Electricity prices in Ireland are still at an excessive level, despite the big decreases in global oil prices. Gas and electricity prices have soared since this Government came to power.
“The role of the CER is to protect the interests of consumers. However I have seen zero evidence of this over the past number of years.
“I have received no credible reason for energy prices not decreasing in Ireland in line with lower wholesale costs. The CER is not performing an essential role in protecting hard-pressed consumers.
“The CER maintains its hands are tied and it cannot directly involve itself in overseeing the prices being charged to consumers. Fianna Fáil is calling for the mandate of the CER to be changed so it can take a more proactive role in ensuring consumers receive value for money.
“Although the CER is an independent statutory body, it cannot be allowed to operate in isolation. Minister Alex White must ensure it carries out its function properly or else extend the body’s remit so it can protect consumers.”
“Entirely short sighted and counterproductive”
Deputy Moynihan also described the Government’s approach to encouraging people to improve the energy efficiency of their homes as “entirely short sighted and counterproductive”.
New figures supplied to Fianna Fáil show that less than €10 million in grants was provided under the Better Homes Scheme administered by the Sustainable Energy Authority of Ireland in 2014. This figure has been reduced since 2011, when €57.6 million was made available.
110,000 people took part during the first three years that the scheme was available.
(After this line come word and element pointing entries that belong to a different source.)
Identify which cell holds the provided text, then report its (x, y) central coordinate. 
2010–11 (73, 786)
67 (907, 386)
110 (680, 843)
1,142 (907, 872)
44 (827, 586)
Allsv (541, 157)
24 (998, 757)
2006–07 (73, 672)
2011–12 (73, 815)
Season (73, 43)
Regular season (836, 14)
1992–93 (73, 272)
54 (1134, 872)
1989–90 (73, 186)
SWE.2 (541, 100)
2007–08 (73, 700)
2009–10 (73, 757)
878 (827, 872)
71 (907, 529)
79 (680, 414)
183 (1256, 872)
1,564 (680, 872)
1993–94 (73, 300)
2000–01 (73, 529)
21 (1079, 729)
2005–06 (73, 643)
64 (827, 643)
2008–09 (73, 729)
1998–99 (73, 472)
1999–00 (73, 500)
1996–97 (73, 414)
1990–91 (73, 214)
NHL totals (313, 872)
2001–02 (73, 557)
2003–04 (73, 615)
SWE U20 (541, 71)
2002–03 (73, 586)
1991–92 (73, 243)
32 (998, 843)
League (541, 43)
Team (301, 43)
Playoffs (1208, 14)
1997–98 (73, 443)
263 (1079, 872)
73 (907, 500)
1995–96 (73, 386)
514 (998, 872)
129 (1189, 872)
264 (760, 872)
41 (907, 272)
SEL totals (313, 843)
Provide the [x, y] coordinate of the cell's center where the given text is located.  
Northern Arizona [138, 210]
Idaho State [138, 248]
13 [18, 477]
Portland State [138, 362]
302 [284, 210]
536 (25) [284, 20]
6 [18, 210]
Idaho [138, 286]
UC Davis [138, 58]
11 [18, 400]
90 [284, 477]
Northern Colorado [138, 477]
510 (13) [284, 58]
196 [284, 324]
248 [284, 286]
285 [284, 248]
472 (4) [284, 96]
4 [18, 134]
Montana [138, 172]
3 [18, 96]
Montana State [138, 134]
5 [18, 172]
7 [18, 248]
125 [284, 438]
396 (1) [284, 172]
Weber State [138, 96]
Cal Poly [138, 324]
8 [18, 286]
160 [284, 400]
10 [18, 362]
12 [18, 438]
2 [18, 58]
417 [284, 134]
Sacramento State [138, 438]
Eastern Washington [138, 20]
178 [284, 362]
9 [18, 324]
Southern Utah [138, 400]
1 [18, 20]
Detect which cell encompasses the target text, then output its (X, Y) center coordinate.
There has been a collapse in the number of households benefiting from the grant scheme after two separate rounds of cuts to the grants paid for activities such as wall insulation and upgrade of boilers.
Encouraging home insulation is effective as a means of reducing energy bills and Ireland’s dependence on imported fossil fuels but also as a means of supporting employment.
Deputy Moynihan commented: “In fact Ireland was developing a strong domestic industry with export potential when the government effectively pulled the rug from under the sector by slashing the available grants.
“Given the collapse in people availing of the grants, I have no doubt there has been a loss of jobs within the sector. It will also make it more difficult for Ireland to meet our retrofit and energy reduction target.
“This has been a badly thought out measure. It is very much in the interests of the State to encourage as wide a take up of insulation as possible. The recent review of the scheme is an admission that the cuts made to grants were very short sighted. The Minister needs to actively market the scheme and ensure that adequate funding is in place to maximise potential,” concluded Deputy Moynihan.